● What the task requires
Transcribe exactly the lines that fall between the one holding "The width and height of the screenshot is (1359, 896)." and the one holding "Open the navigation hamburger menu", inclusive, from the entries below.

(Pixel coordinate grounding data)

★ ★ ★ ★

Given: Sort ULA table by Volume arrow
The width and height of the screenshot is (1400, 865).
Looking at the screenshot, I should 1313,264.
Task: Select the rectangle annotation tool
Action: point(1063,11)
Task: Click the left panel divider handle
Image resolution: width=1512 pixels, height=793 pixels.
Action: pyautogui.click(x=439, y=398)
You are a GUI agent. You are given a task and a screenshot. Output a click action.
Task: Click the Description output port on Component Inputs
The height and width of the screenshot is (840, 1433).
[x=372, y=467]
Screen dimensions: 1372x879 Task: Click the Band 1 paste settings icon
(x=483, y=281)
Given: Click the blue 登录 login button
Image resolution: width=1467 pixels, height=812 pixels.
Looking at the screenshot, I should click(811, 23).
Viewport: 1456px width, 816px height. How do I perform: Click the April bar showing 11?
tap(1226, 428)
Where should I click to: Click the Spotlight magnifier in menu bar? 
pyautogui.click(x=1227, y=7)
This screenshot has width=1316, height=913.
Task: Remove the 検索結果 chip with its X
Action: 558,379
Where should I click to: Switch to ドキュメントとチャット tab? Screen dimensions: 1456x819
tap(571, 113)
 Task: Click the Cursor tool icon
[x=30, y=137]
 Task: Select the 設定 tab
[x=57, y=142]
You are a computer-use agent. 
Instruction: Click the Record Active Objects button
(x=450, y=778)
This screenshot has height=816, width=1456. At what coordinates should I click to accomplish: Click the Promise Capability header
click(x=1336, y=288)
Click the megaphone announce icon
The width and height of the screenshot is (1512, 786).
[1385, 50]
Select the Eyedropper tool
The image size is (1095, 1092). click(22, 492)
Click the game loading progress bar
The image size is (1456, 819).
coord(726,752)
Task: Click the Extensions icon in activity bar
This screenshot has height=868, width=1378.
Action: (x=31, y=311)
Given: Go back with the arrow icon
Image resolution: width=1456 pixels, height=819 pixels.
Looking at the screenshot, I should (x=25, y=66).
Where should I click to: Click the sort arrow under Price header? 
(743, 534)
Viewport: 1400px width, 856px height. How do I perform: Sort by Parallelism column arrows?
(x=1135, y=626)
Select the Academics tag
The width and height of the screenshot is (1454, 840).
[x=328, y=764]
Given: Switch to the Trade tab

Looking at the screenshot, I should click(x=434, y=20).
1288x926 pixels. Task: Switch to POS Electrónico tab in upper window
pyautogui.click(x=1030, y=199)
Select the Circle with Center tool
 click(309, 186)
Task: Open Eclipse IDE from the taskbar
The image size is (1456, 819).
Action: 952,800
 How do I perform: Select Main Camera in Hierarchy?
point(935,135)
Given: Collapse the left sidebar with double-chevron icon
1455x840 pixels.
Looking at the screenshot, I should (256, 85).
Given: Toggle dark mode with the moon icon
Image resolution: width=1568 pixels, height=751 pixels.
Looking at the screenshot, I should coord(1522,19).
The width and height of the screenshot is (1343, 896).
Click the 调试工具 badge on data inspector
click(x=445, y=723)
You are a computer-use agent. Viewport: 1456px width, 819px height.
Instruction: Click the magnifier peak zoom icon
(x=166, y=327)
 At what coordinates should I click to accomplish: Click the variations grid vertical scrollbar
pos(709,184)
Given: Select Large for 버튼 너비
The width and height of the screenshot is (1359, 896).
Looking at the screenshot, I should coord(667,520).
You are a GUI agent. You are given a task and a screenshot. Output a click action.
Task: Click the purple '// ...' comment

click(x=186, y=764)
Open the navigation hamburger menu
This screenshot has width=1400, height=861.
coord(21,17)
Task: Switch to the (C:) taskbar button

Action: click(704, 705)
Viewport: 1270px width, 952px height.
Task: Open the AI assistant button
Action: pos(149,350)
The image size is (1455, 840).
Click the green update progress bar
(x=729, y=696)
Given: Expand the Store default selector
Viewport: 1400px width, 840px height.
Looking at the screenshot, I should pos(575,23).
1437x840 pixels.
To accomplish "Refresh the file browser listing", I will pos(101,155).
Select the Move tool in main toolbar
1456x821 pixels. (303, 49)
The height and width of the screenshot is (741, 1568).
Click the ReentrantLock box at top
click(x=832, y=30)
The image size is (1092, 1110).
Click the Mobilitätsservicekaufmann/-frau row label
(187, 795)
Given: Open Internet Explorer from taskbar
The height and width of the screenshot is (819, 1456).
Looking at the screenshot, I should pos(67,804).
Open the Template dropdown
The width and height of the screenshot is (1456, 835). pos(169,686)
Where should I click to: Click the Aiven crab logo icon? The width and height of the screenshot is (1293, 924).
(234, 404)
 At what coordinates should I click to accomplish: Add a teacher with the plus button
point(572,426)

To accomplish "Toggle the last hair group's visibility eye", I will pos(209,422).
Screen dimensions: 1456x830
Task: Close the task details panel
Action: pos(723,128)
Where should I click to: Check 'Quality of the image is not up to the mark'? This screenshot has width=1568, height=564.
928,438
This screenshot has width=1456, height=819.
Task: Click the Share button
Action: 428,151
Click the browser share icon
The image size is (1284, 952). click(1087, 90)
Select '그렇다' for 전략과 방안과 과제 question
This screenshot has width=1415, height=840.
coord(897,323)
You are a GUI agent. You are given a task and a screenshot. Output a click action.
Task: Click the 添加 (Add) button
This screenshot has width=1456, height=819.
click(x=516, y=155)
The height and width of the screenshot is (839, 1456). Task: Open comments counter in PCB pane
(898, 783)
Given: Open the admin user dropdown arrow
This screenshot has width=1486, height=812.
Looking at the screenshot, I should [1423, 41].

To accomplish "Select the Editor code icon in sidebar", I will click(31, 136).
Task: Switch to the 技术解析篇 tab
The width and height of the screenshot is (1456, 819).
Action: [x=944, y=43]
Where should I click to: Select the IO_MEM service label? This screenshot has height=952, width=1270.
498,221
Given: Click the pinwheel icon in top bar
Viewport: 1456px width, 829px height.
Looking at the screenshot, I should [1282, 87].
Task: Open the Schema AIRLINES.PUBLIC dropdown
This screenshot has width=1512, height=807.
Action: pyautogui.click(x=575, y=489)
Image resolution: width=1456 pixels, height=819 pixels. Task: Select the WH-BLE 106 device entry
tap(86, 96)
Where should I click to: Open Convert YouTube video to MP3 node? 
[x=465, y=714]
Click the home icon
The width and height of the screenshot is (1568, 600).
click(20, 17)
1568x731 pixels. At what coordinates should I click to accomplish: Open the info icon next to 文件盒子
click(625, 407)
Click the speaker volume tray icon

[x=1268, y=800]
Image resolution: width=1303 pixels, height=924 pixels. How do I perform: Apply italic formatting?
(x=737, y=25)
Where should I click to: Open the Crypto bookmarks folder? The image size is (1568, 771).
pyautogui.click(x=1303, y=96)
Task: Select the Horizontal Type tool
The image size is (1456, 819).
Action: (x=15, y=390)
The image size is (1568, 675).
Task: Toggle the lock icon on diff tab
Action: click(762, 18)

★ ★ ★ ★

● Expected answer
The width and height of the screenshot is (1359, 896).
Looking at the screenshot, I should coord(667,520).
You are a GUI agent. You are given a task and a screenshot. Output a click action.
Task: Click the purple '// ...' comment

click(x=186, y=764)
Open the navigation hamburger menu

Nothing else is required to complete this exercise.